Procédure devant la cour :
Par une requête enregistrée le 22 février 2021, M. A..., représenté par Me Hami-Znati, demande à la cour :
1°) d'annuler ce jugement du tribunal administratif de Châlons-en-Champagne du 6 novembre 2020 ;
2°) d'annuler l'arrêté du 12 juin 2020 ;
3°) de mettre à la charge de l'Etat une somme de 1 500 euros au titre de l'article 37 de la loi n° 91-647 du 10 juillet 1991 et de l'article L. 761-1 du code de justice administrative, moyennant la renonciation de son avocat à percevoir la contribution versée par l'État au titre de l'aide juridictionnelle.
Il soutient que :
- sur la décision portant refus de titre de séjour : elle est entachée d'incompétence ; elle est insuffisamment motivée ; elle méconnaît l'article L. 313-14 du code de l'entrée et du séjour des étrangers et du droit d'asile ; elle méconnaît l'article 8 de la convention européenne de sauvegarde des droits de l'homme et des libertés fondamentales ; elle méconnaît l'article 9 du code civil ; elle est entachée d'une erreur manifeste d'appréciation ;
- sur la décision portant obligation de quitter le territoire français : elle est entachée d'incompétence ; elle est entachée d'un vice de procédure tenant à ce qu'il n'a pas été informé qu'il pouvait faire l'objet d'une mesure d'éloignement ; elle est entachée d'un vice de procédure tenant à ce qu'il n'a pas été mis en mesure de faire valoir ses observations ; elle méconnaît l'article 8 de la convention européenne de sauvegarde des droits de l'homme et des libertés fondamentales et l'article 9 du code civil ; elle est entachée d'une erreur manifeste d'appréciation ; elle est dépourvue de base légale en raison de l'illégalité affectant la décision portant refus de titre de séjour ;
- sur la décision fixant le pays de renvoi : elle est entachée d'incompétence ; elle méconnaît l'article L. 313-14 du code de l'entrée et du séjour des étrangers et du droit d'asile ; elle méconnaît l'article 8 de la convention européenne de sauvegarde des droits de l'homme et des libertés fondamentales et l'article 9 du code civil.
Par une ordonnance du 9 juin 2022, la clôture de l'instruction a été fixée au 24 juin 2022.
Vu les autres pièces du dossier.
Vu :
- la convention européenne de sauvegarde des droits de l'homme et des libertés fondamentales ;
- le code des relations entre le public et l'administration ;
- le code de l'entrée et du séjour des étrangers et du droit d'asile ;
- la loi n° 91-647 du 10 juillet 1991 ;
- le code de justice administrative.
Le président de la formation de jugement a dispensé la rapporteure publique, sur sa proposition, de prononcer des conclusions à l'audience.
Les parties ont été régulièrement averties du jour de l'audience.
Le rapport de M. Sibileau, premier conseiller, a été entendu au cours de l'audience publique.
Considérant ce qui suit :
1. M. A..., ressortissant chinois né le 18 août 1991, déclare être entré en France le 25 mars 2016 sous couvert d'un visa C Schengen.
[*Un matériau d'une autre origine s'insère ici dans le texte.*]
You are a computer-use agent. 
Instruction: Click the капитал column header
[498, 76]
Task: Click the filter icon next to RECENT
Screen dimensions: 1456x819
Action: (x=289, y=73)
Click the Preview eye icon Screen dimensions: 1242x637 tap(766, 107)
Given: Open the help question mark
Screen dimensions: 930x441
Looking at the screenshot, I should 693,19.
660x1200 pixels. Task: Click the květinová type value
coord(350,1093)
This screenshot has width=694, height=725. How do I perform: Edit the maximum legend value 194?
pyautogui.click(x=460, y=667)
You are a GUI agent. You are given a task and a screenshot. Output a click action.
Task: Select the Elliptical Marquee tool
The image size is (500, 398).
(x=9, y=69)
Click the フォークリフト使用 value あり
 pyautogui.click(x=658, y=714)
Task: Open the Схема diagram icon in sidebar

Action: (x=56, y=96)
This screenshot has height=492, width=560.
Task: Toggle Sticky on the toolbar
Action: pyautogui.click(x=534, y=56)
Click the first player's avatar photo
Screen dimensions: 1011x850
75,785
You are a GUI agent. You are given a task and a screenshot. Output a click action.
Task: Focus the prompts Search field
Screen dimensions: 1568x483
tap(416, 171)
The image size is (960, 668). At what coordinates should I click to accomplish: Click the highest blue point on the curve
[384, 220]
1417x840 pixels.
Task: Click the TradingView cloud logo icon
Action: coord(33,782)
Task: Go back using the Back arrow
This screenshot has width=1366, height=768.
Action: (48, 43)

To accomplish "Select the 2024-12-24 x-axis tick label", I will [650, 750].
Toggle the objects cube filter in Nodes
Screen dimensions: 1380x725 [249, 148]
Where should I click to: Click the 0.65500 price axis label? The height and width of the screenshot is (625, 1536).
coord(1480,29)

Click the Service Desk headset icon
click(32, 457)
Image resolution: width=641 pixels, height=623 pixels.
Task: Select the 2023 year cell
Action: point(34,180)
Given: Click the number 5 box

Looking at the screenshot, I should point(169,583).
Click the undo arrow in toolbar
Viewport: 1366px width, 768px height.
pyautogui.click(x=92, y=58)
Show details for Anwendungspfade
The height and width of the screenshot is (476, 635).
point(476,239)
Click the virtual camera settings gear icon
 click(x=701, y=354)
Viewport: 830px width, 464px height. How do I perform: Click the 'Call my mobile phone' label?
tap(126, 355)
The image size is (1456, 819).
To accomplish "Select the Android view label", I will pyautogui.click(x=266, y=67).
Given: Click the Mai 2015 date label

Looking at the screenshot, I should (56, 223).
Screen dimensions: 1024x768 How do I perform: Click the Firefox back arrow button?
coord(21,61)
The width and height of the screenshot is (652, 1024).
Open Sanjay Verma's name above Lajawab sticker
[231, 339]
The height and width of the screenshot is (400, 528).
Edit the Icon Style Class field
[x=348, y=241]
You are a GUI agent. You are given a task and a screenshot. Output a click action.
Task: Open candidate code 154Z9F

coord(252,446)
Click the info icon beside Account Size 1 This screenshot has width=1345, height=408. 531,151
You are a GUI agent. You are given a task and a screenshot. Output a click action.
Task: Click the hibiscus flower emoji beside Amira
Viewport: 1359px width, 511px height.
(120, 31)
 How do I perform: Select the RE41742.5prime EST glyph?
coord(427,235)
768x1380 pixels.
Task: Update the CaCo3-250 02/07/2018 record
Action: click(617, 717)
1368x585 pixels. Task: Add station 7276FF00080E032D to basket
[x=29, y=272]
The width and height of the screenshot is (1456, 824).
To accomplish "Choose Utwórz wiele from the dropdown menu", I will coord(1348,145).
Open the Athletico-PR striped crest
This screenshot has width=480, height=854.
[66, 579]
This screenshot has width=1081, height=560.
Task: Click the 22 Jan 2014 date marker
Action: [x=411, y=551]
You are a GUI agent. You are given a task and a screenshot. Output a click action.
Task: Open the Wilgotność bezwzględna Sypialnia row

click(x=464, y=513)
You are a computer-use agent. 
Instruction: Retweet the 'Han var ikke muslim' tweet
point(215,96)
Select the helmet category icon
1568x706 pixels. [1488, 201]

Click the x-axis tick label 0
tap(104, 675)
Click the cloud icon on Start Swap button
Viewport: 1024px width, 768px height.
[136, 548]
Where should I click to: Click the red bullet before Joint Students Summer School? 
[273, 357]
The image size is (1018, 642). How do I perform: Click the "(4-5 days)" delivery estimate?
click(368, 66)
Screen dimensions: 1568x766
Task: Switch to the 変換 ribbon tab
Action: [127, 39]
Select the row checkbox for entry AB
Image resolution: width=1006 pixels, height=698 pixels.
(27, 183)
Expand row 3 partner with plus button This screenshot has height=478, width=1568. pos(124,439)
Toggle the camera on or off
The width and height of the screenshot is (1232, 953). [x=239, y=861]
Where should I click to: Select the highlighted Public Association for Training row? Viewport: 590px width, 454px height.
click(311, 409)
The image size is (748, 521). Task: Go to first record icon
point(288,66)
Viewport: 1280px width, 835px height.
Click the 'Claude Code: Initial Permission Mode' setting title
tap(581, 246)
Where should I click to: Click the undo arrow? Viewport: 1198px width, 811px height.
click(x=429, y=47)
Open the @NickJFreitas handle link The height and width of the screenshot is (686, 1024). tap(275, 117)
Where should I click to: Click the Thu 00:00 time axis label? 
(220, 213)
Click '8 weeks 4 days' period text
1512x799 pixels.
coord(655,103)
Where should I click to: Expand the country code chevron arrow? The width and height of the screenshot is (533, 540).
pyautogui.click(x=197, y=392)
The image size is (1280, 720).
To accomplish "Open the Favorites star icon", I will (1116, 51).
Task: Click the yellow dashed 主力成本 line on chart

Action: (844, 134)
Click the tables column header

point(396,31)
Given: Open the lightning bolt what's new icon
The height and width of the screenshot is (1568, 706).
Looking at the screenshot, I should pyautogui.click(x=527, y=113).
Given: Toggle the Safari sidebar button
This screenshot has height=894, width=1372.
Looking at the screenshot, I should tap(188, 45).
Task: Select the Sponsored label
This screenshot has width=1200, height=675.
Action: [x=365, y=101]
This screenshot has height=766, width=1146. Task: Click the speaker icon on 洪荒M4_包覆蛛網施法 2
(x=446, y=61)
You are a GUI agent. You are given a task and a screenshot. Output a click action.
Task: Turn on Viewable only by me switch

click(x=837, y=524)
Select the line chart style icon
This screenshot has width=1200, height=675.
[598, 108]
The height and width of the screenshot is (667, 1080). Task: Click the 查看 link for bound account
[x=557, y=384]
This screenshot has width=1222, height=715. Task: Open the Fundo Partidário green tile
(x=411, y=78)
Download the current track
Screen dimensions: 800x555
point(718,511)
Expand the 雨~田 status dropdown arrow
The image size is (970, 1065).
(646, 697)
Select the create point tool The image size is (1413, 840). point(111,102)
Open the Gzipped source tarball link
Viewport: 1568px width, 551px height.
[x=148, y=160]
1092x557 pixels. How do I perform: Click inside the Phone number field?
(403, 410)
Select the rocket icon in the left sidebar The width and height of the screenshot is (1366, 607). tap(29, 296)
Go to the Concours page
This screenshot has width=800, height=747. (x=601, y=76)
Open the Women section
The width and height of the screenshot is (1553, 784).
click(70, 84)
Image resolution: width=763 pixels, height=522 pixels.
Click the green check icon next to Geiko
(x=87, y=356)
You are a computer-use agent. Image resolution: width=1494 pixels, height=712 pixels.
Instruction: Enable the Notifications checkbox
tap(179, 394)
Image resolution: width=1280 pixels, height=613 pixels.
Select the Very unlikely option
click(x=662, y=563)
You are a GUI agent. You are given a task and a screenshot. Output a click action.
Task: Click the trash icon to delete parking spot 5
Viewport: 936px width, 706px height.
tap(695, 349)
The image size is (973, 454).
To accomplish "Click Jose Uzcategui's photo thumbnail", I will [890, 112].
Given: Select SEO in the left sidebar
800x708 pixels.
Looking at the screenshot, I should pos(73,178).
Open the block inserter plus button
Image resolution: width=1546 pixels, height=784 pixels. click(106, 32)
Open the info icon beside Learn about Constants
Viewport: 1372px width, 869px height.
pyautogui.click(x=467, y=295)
Il a sollicité la délivrance d'un titre de séjour sur le fondement l'article L. 313-14 du code de l'entrée et du séjour des étrangers et du droit d'asile le 21 avril 2020. Le préfet de la Marne, par un arrêté du 12 juin 2020, a refusé de lui délivrer un titre de séjour, l'a obligé à quitter le territoire français et a fixé le pays de destination. M. A... relève appel du jugement du 6 novembre 2020 par lequel le tribunal administratif de Châlons-en-Champagne a rejeté sa demande tendant à l'annulation de cette décision.
Sur la légalité de l'arrêté pris dans son ensemble :
2. En premier lieu, M. Denis Gaudin, secrétaire général de la préfecture de la Marne et signataire de l'arrêté attaqué, a reçu, par un arrêté du préfet de la Marne du 24 mars 2020 régulièrement publié le jour même au recueil des actes administratifs de l'Etat dans la Marne, délégation à l'effet de signer tous actes relevant de la compétence de l'Etat dans le département, à l'exception de certains au nombre desquels ne figurent pas les décisions prises en matière de police des étrangers. Par suite, le moyen tiré de l'incompétence de ce signataire doit être écarté comme manquant en fait.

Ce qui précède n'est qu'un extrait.